Offset = Offset+2*Length/3

Length = Length/3

Repeat until Length/3 and 2*Length/3 are the same or one apart or then one more comparison will find the position for x.

That should be pretty efficient.

Edited September 24, 2009 by caligo

[Guest]

ogden's solution is a version of the selection sort. It has time complexity O(n^2).

Caligo's algorithm is for finding the correct spot to put a value in an already sorted list.

I assume that he intends to go to each element in the unsorted list and build a sorted one, one by one using his insertion algorithm.

Since he must go through each element of the unsorted list, he will perform n operations times the (typical) number of operations required to insert the value into the sorted list. Locating the correct position for x requires roughly log base 3 of n operations. Here is where the problem comes in. To insert x into the list, he will need to make room for it by shifting all the elements greater than x up a spot in the array. The time complexity for this will be proportional to n by some fractional factor.

In the end we have n* log(n) * n or time complexity O(n^2 log n).

The best bet for getting efficient sorting algorithms is to copy the binary comparison algorithms already known to be efficient, e.g. mergesort, quicksort. These have O(n log n) time complexity.

Edited September 25, 2009 by mmiguel1

[Guest]

ogden's solution is a version of the selection sort. It has time complexity O(n^2).

Caligo's algorithm is for finding the correct spot to put a value in an already sorted list.

I assume that he intends to go to each element in the unsorted list and build a sorted one, one by one using his insertion algorithm.

Since he must go through each element of the unsorted list, he will perform n operations times the (typical) number of operations required to insert the value into the sorted list. Locating the correct position for x requires roughly log base 3 of n operations. Here is where the problem comes in. To insert x into the list, he will need to make room for it by shifting all the elements greater than x up a spot in the array. The time complexity for this will be proportional to n by some fractional factor.
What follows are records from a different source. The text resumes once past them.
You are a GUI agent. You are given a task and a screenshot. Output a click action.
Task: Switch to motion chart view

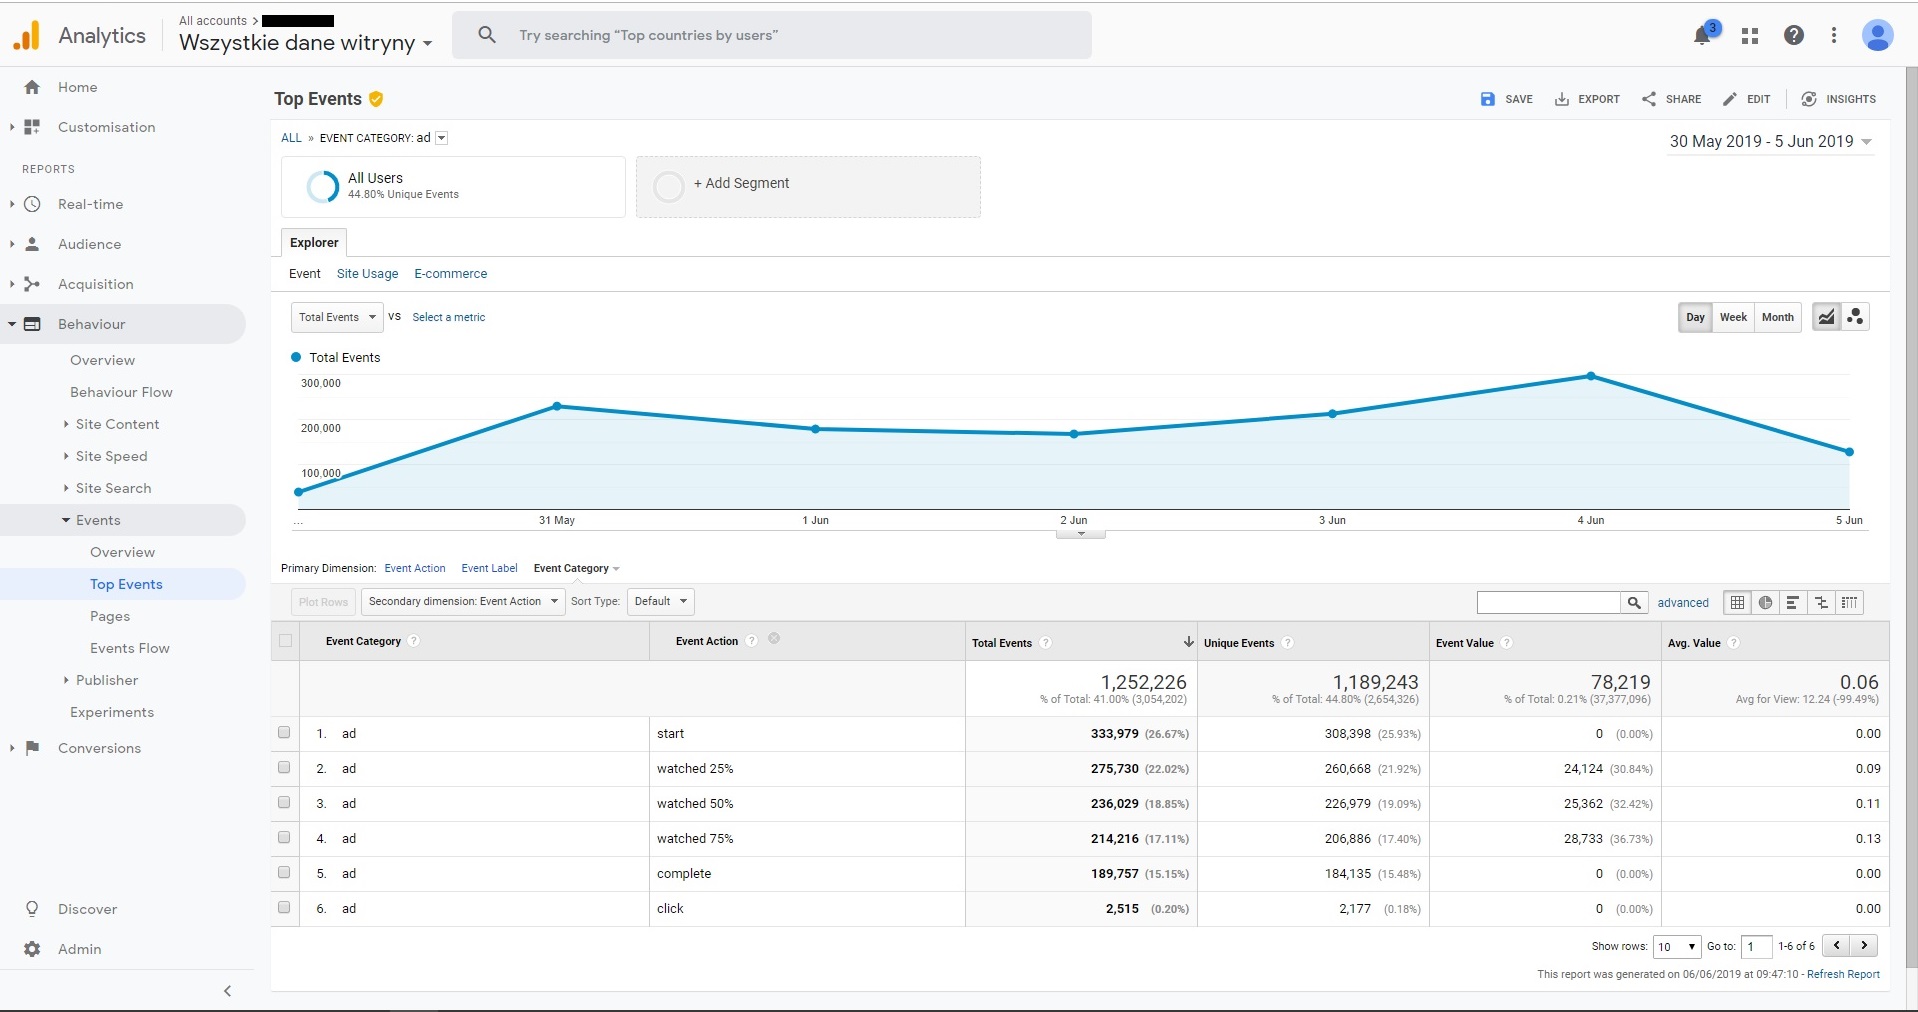click(1855, 317)
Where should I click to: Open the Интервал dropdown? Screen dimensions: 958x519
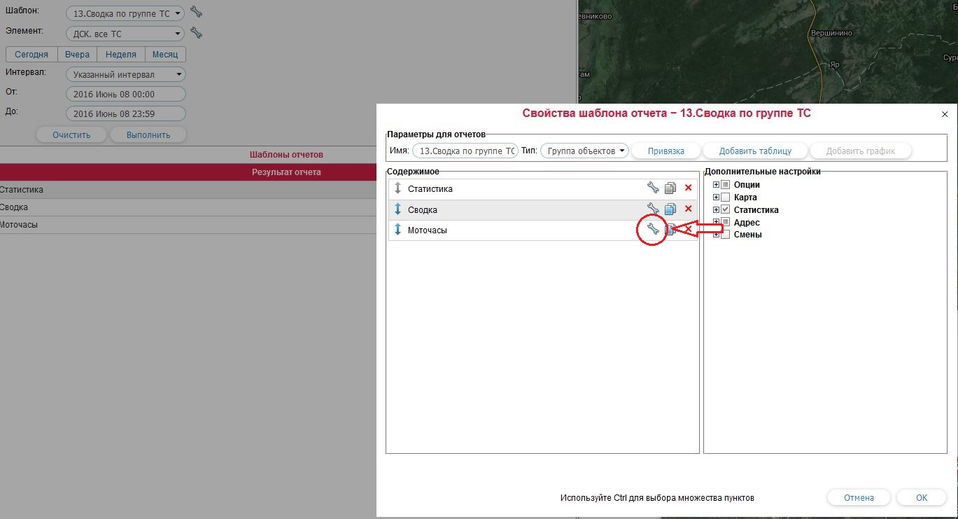click(x=126, y=74)
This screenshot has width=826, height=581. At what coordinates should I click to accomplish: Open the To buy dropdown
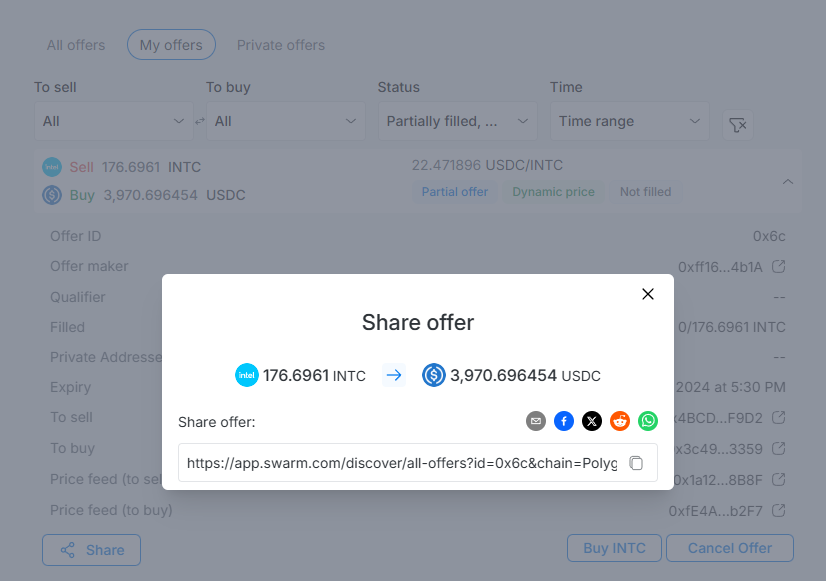click(286, 121)
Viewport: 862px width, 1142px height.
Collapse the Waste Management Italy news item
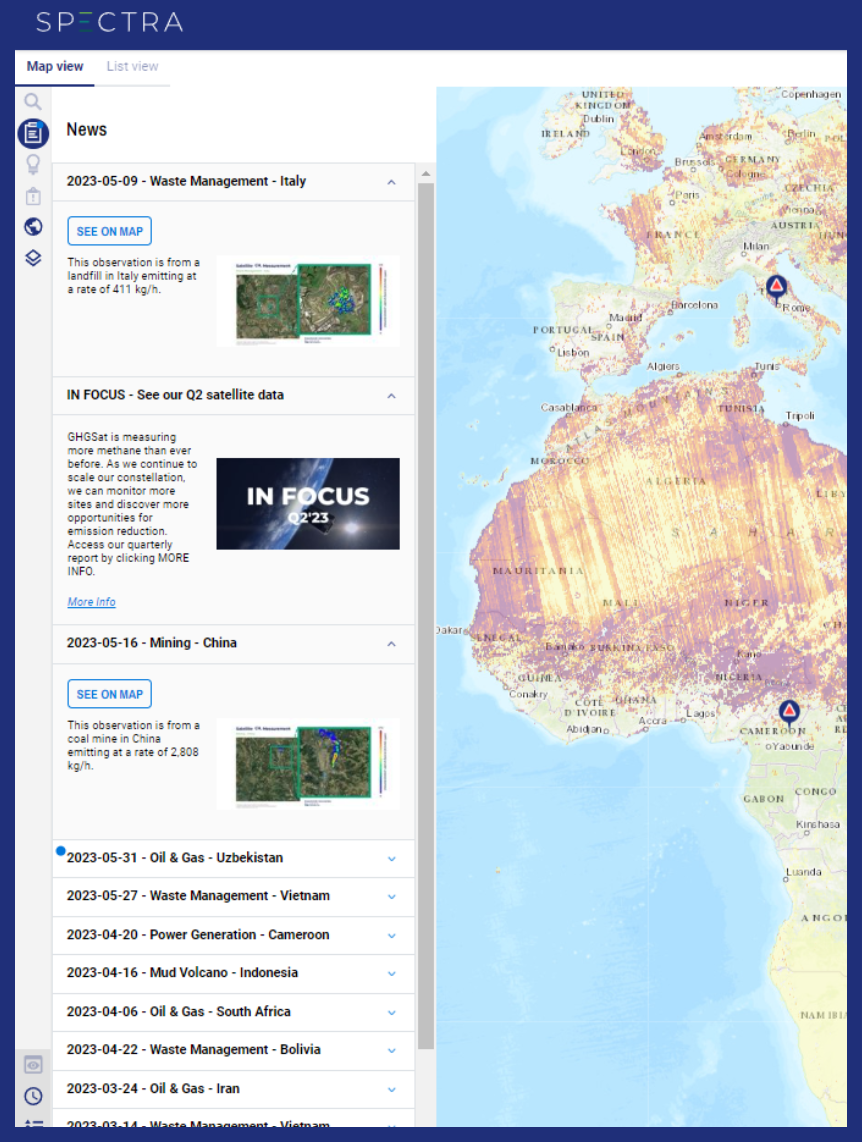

In the end we have n* log(n) * n or time complexity O(n^2 log n).

The best bet for getting efficient sorting algorithms is to copy the binary comparison algorithms already known to be efficient, e.g. mergesort, quicksort. These have O(n log n) time complexity.

With the 3 object comparison, I believe this selection sort will perform roughly (n-1)^2/4 operations. For smaller sets of objects, this might be ok, but not ideal for larger sets of objects.

[Guest]

I'm not sure what is intended by most efficient: code size, memory allocation, or speed/number of comparisons

[Guest]

speed/computational complexity is my concern.

yeah a merge sort would work, in general, but you need to be a bit more specific.

for example, would it now be more efficient to do 3 groups rather than 2?

me personally I was thinking of a heap sort, but with 3 elements per layer rather than 2.